AVROM-ABE LIBERMAN (December 6, 1899-April? 1981)
            He was born in the town of Modliborzyce, Lublin district, Poland.  He studied in religious elementary school and privately with tutors and by himself for a secular education.  After WWI he made his way to Czechoslovakia.  In 1923 he was a local news writer for the Bratislava-based, German-language evening newspaper BZ am Abend (BZ in the evening).  In the early 1930s, he moved to France, took up business, founded (1933) and served as secretary of “Unaffiliated Association of Merchants and Retailers” in Paris.  Together with P. Nam, he published Parizer handlstsaytung (Parisian business newspaper)—only one issue appeared, October 29, 1933.  In 1937 he left for Belgium, where he was a regular contributor the Antwerp weekly newspaper Yidishe prese (Jewish press).  With the outbreak of WWII, he went to France, spent time in the Toulouse area and a certain time in Nice as well—under Italian occupation.  After the liberation of France (1945), he spent a short amount of time contributing to a French newspaper in Toulouse, afterword coming to Paris where he became a regular writer for the daily Unzer vort (Our word).  Over the years 1946-1948, he brought out the satirical, humorous monthly journal Afn tsimbl (To task).  He wrote under such pen names as: S. Laykhtman, Profesor Shivrelev, Dr.

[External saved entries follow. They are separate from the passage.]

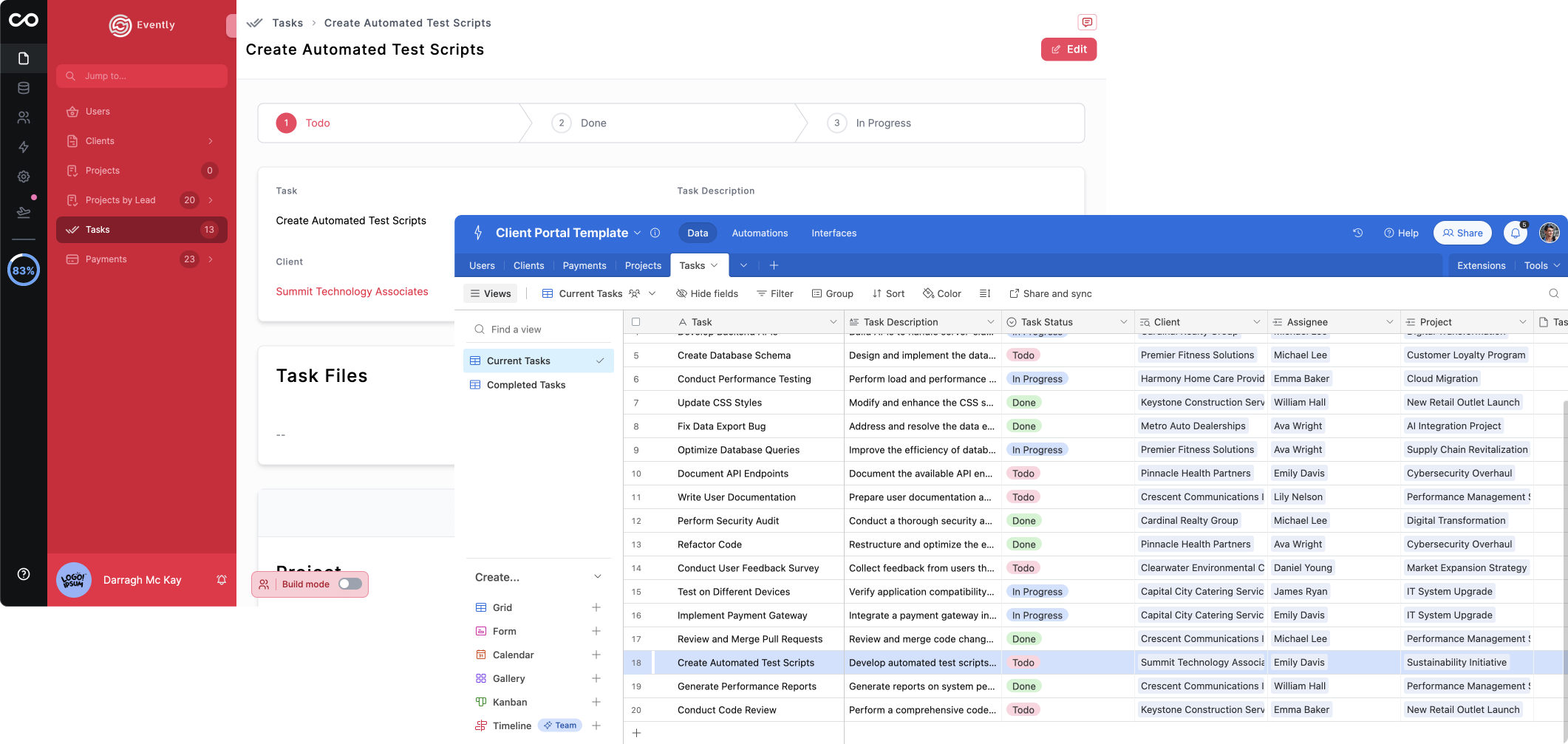Open the Payments table tab
Screen dimensions: 1568x744
[x=584, y=265]
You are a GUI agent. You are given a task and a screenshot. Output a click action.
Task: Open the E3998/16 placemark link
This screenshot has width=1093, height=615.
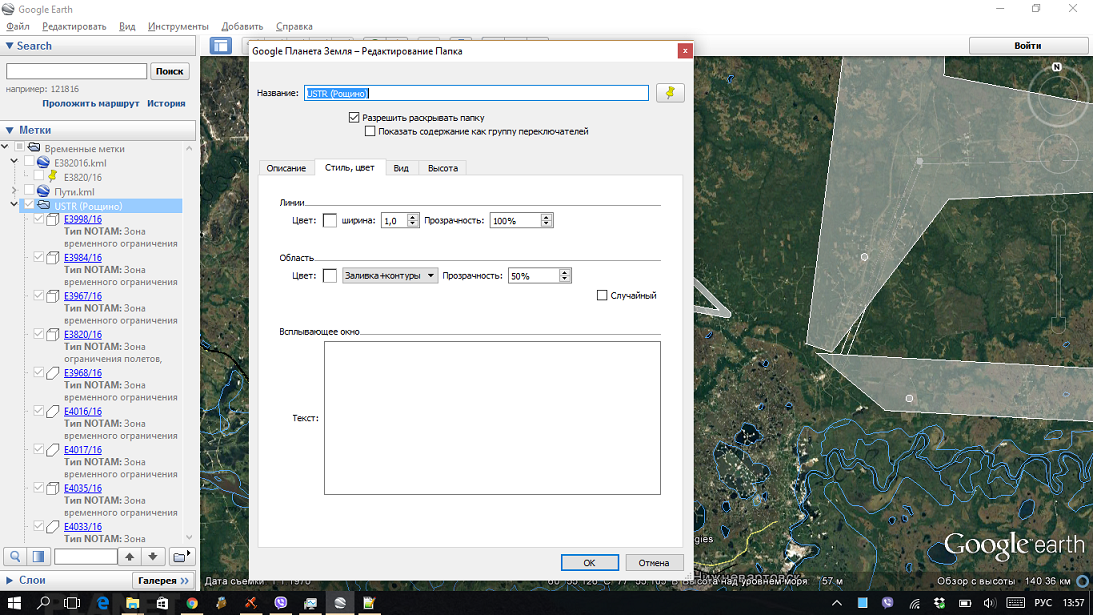[x=83, y=219]
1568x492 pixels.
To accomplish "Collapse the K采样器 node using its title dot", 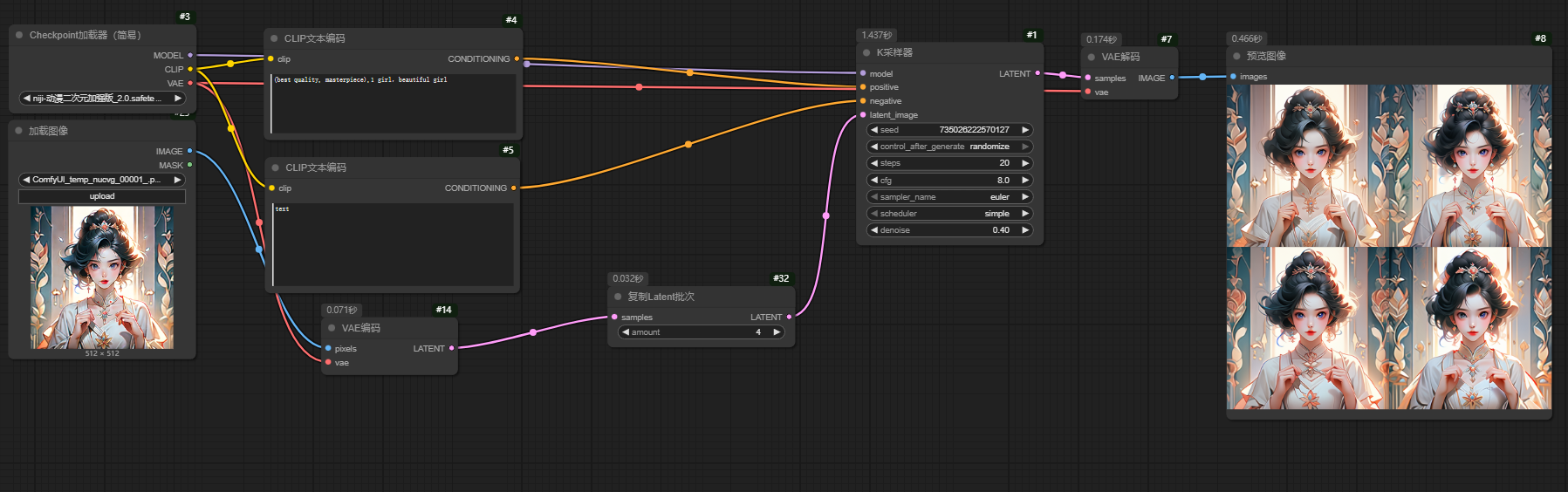I will [866, 53].
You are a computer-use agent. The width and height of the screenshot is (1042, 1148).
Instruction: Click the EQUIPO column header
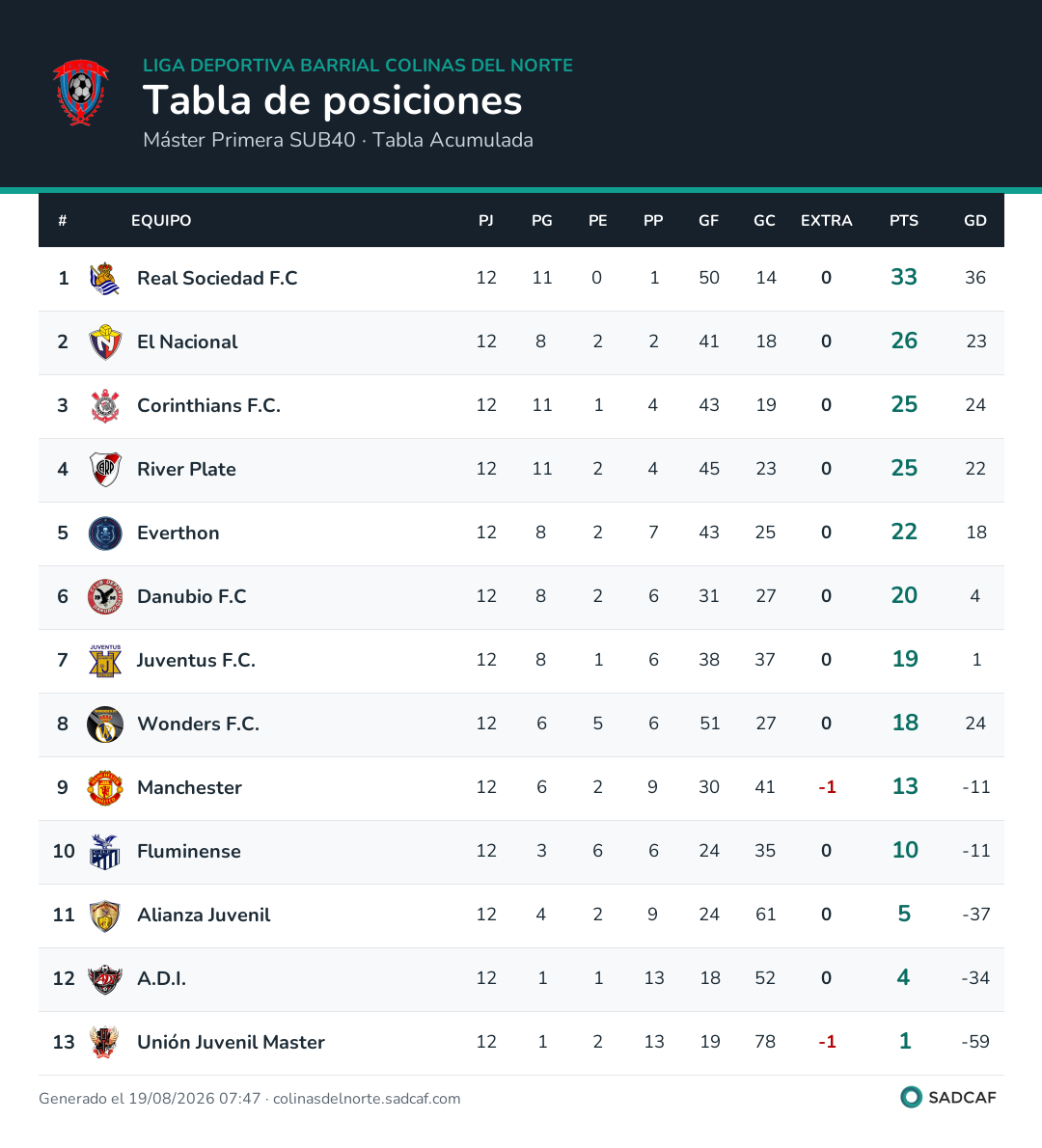[x=161, y=220]
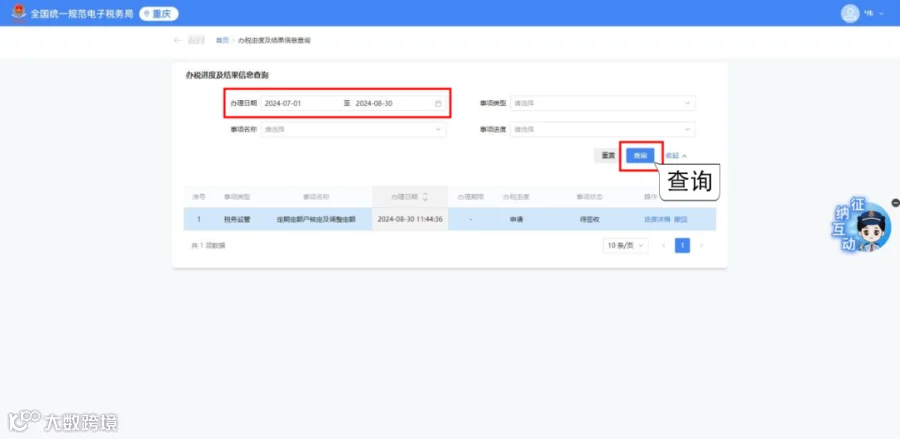900x439 pixels.
Task: Open the 征纳互动 assistant mascot
Action: pos(862,227)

Maror, and F. Sh.  In book form: Tsvishn pletsl un eyfl-turem, parizen reportazhn (Between the Rue des Rosiers and the Eifel Tower, Parisian reportage) (Paris, 1954), 160 pp.  He was also the author of the comedy Khelemer khakhomim (The wise men of Chełm).  In 1961 he launched publication of the satirical magazine Shpilkes (Needles).  He was secretary of the Parisian association of Jewish writers and journalists.  He died in Paris.

Source: Z. Shaykovski, Yidn in frankraykh (Jews in France), vol. 1 (New York, 1962), p. 263.
Zaynvl Diamant

[Additional information from: Berl Kagan, comp., Leksikon fun yidish-shraybers (Biographical dictionary of Yiddish writers) (New York, 1986), col. 329.]